Since the small town of Dulverton in Somerset was chosen as the location for a new British film comedy, hundreds of former land girls in the area have been inspired to tell their stories.

Radio stations and newspapers have been blitzed with letters and calls from women concerned to set the record straight. They were not, they insist, sex mad and certainly not always dressed "up to the nines":the hours were too long and the work too arduous for that.

The Western Morning News in Plymouth has been so swamped by offers of authentic personal testimony that last week it asked readers to stop writing in on the subject, although the film, Land Girls, is not due out in Britain until September.

The problem is that the film is based on Angela Huth's 1994 novel of the same name and this was a work which lent weight to a few wartime legends. It tells of two members of the Women's Land Army who share the same lover - the farmer's son - and enjoy other liaisons yet still have the energy to get up at dawn each day to milk cows and thresh hay.

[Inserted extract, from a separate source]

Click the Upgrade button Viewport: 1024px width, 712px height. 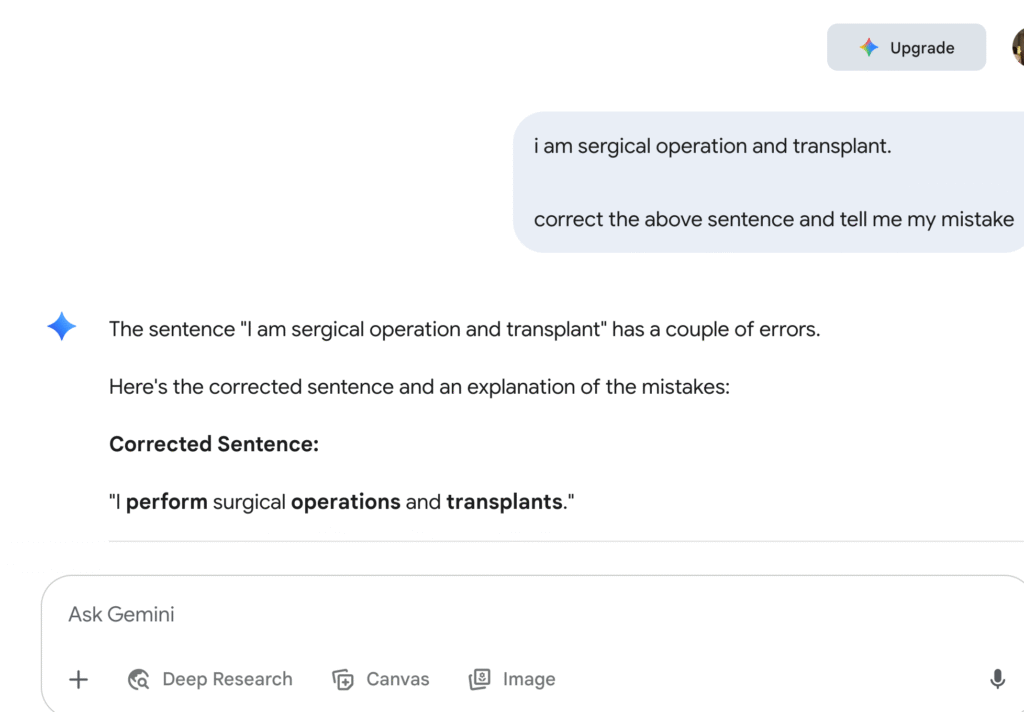point(906,47)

Well received at the Berlin and Sundance film festivals, the film opens in the US next month. The prospect of its release in Britain has worried some ex-land girls. The National Landgirls Association has campaigned for more than 30 years to win recognition for the part the army of 200,000 women played in winning the war, and anything that might harm that is unwelcome.

Even for those land girls who look back fondly at the time, the memory of the gruelling labour has not dimmed.

"I used to be out in all the wet and cold weather and it was terribly hard work," remembers Edith Hocking, who now lives in St Austell in Cornwall. "It was one of the best times of my life, although it was very hard and of course we were all very worried about our families. I had a brother and a sister in the Armed Forces and I really did not know what would happen to them, or to our country, in the end."